▶ _Exercise description_: Give again the line that contains "Task: Select Олена Педань's video tile" and every line after it to the end of the records. Keep them exactly as they are and add nothing.

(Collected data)

----

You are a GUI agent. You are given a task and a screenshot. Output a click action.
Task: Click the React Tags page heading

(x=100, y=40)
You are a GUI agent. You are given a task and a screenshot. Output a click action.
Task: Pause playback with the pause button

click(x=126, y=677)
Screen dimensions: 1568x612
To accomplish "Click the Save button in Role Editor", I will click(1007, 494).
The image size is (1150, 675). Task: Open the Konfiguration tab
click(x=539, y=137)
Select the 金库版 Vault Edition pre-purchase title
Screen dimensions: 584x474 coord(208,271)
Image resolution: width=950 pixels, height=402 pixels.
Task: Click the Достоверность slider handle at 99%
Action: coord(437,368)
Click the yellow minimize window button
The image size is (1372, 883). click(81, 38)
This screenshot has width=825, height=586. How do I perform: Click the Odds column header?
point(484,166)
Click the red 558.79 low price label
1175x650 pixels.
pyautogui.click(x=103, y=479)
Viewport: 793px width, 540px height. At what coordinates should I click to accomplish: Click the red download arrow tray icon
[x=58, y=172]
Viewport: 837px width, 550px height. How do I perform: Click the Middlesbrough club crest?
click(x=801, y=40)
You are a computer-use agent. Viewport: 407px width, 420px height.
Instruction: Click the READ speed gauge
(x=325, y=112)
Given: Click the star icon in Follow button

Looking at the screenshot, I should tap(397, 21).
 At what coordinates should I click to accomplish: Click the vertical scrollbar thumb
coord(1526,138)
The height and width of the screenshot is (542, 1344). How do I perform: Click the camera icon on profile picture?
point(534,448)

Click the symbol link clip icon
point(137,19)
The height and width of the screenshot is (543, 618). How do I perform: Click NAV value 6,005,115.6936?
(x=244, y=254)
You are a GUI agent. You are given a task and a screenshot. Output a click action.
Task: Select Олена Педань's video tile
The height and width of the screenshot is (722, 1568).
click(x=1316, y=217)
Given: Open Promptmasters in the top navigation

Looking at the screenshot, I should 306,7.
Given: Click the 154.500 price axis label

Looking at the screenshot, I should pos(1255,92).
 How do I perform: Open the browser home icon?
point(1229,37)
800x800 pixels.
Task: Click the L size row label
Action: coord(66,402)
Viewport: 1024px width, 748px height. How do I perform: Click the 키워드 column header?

----

▶ _Answer to this exercise_:
Task: Select Олена Педань's video tile
The height and width of the screenshot is (722, 1568).
click(x=1316, y=217)
Given: Open Promptmasters in the top navigation

Looking at the screenshot, I should 306,7.
Given: Click the 154.500 price axis label

Looking at the screenshot, I should pos(1255,92).
 How do I perform: Open the browser home icon?
point(1229,37)
800x800 pixels.
Task: Click the L size row label
Action: coord(66,402)
Viewport: 1024px width, 748px height. How do I perform: Click the 키워드 column header?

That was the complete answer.